Absolute Value Function Properties
| Function | Definition | Domain | Range | |------------------------|---------------------|---------------------|------------------| | Absolute Value Function| f(x) = \lvert x \rvert | (-\infty, \infty) | [0, \infty) |. The absolute value function forms a distinctive V-shape because it measures a number's distance from zero, which is always non-negative. This creates a sharp corner at the vertex (0,0) where the function changes from decreasing to increasing. The function accepts all real numbers but only produces non-negative outputs. For example: The absolute value function f(x) = |x| accepts all real numbers as inputs. For example, f(-7) = 7 and f(5) = 5.. This skill is part of Grade 11 math in enVision, Algebra 2.
Key Concepts
| Function | Definition | Domain | Range | | | | | | | Absolute Value Function| $f(x) = \lvert x \rvert$ | $( \infty, \infty)$ | $[0, \infty)$ |.
Common Questions
What is Absolute Value Function Properties?
| Function | Definition | Domain | Range | |------------------------|---------------------|---------------------|------------------| | Absolute Value Function| f(x) = \lvert x \rvert | (-\infty, \infty) | [0, \infty) |.
How does Absolute Value Function Properties work?
Example: The absolute value function f(x) = |x| accepts all real numbers as inputs.
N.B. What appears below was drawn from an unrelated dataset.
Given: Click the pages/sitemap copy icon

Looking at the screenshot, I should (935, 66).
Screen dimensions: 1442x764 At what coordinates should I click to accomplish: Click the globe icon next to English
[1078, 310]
For example, f(-7) = 7 and f(5) = 5.
Give an example of Absolute Value Function Properties.
The function creates a V-shaped graph with its vertex at the origin (0,0). The sharp corner occurs because the function changes direction at x = 0.
Why is Absolute Value Function Properties important in math?
The absolute value function forms a distinctive V-shape because it measures a number's distance from zero, which is always non-negative. This creates a sharp corner at the vertex (0,0) where the function changes from decreasing to increasing.
What grade level covers Absolute Value Function Properties?
Absolute Value Function Properties is a Grade 11 math topic covered in enVision, Algebra 2 in Chapter 1: Linear Functions and Systems. Students at this level study the concept as part of their grade-level standards and are expected to explain, analyze, and apply what they have learned.
What are typical Absolute Value Function Properties problems?
The absolute value function f(x) = |x| accepts all real numbers as inputs. For example, f(-7) = 7 and f(5) = 5.; The function creates a V-shaped graph with its vertex at the origin (0,0). The sharp corner occurs because the function changes direction at x = 0.; Since absolute value measures distance from zero, the range is [0, \infty) because distance is always non-negative. For instance, both |-3| and |3| equal 3.